ルーヴルの三大貴婦人に共通するもの

ルーヴルで必見のアノ3人

ルーヴルと言えば、この人たちを見ずには帰れない、超有名なお三方が居ます。

16世紀初頭のイタリアに現れた巨匠、レオナルドダヴィンチの傑作
モナ・リザ(制作年:1503年 – 1519年頃)  

作者不明、1820年にエーゲ海にあるミロス島で発見された
ミロのヴィーナス(制作年:前130年-前100年頃)

作者不明、1863年にエーゲ海のサモトラケ島で発見された
サモトラケのニケ(制作年:前200–前190年ごろ)

それぞれにコメントをするとそれだけでめちゃくちゃに書きたいことがあるので
また追々記事にするとして、今回はこの3人を敢えてまとめて紹介します。

追及される「理想の美」と鑑賞される「未完成の美」

この3つを含む、ルーヴル公式のおすすめ見学コースが日本語で紹介されています。
私が行った9年前には、ルーヴルのHPもまだまだ貧弱で、日本語対応なんて全然していませんでした。だから、改めて今調べて、ものすごく色々勉強になっています。

さて、この3体。ルーヴル公式の説明を読むと、共通する項目が沢山あって、非常に面白いです。まず、3つとも「理想的な美」を追求して制作されたもので、「解剖学的に正しくあろう」とか、「本物の肉体に極限まで似せてリアルを追求する」という趣向ではありません。時代的にも解剖学はまだないし、リアリスムの台頭もまだまだ先のことです。

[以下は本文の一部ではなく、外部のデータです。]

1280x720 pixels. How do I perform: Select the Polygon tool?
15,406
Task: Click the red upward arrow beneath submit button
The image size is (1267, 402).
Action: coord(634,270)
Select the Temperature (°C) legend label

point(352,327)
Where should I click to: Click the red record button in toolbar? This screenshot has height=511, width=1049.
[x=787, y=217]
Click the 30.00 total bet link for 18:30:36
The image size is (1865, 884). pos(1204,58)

「こんな美人さんがいたらいいな!」という思いの元制作されたと思われ、それがはるかな時を経た私たちが見ても「やっぱり美しい」と思うのだから、理想の美というのは大昔からそう変わらないのかもしれません。もしくは、理想の美がこういった形で残っているから、ずっと「理想の美とはこういうものだ」と思い込んでいるのかもしれません。


そして、さらに共通するのは、この3つは今現在「不完全な形」であるということ。

モナリザは、ダヴィンチが最晩年まで手元に置いて手を入れていたと言われています。晩年のダヴィンチは完成作品がないとまで言われており、モナリザもおそらくは未完だと考えられています。

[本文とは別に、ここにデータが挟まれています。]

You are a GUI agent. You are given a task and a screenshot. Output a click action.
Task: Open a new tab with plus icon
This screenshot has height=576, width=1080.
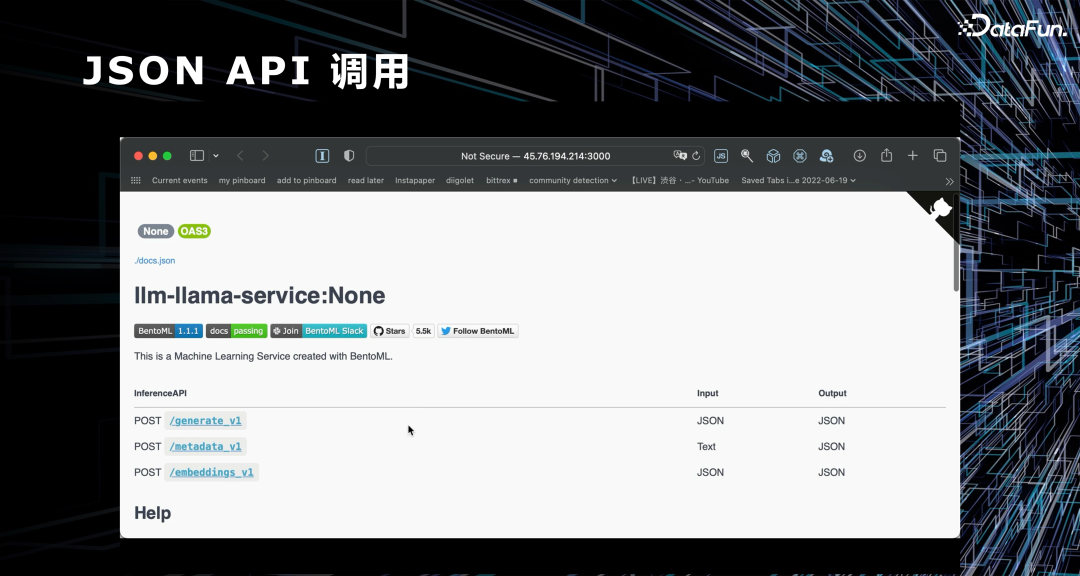click(912, 156)
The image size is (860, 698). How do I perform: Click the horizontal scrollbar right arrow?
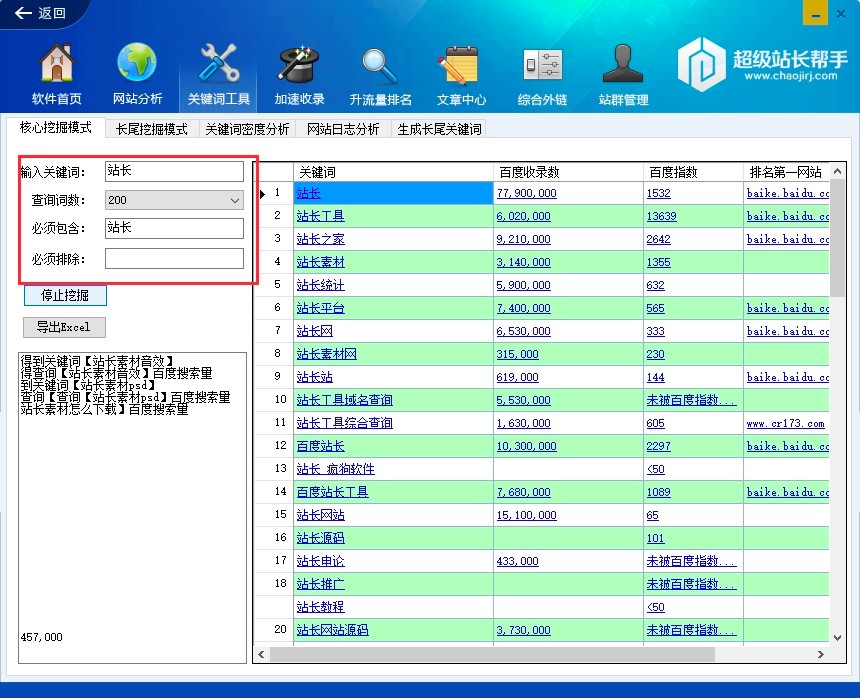(821, 654)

ミロのヴィーナスは、両腕がありません。最初はついていたであろうその両腕がどうなっていたのか、多くの人が想像と論争を熱くしていますが、決定的なものは未だにありません。

そして、サモトラケのニケに至っては、頭部がありません。どんな表情をしていたのか。どんな顔立ちだったのか。現状、知る術はなく、力強い胴体から察するしかありません。

何を見たいかという問い

理想の美を追求して制作されたのに、今見ることができるのは不完全な3つ。よく言われる、「想像で補う余地こそが最高の美しさなのだ」という言葉。私は最初、この言葉を聞いたとき、イマイチ意味が分かりませんでした。素人の私が考えるより、最高のアーティストが作った完成品が最高に決まってるだろ、と思っていたのです。

でも、それはこんな風に考えられます。最高の天ぷら職人が、最高の状態で揚げてくれた熱々の天ぷら。職人は、揚がった天ぷらをお皿に盛って、お客さんの目の前に出しますが、どう食べるかは委ねています。そう。天つゆにつけても、塩で食べても、何にもつけずに熱々サクサクを味わっても、それは食べる人の自由なのです。最後の味付けは、食べる人の好みで、一番好きな食べ方で味わうことを許されているのです。

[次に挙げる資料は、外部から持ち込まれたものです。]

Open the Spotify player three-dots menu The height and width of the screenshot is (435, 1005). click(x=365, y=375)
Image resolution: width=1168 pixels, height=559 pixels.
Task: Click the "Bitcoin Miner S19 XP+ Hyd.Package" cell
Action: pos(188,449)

ルーヴルの不完全なこの3つも、きっと同じです。素晴らしく美しいベースがある。でも、見ている人の好みで想像する余地が残されている。人間はあまのじゃくで、「これで完成品です」と言われて出されれば、どこかにボロがないかと探してしまうところがあるのではないでしょうか。ところが不完全な状態で展示されているとなれば、あら捜しをするのはナンセンス。「俺だったらこんな風なのがいいなあ」とポジティブな想像の世界を楽しむことができるのです。

そこにある、3つそれぞれの作品は、もちろん技術や表現が素晴らしいものです。でも、そこで鑑賞者が見ているのは、作品に上乗せして好きに妄想できる「俺好みのオンナ」なのではないでしょうか。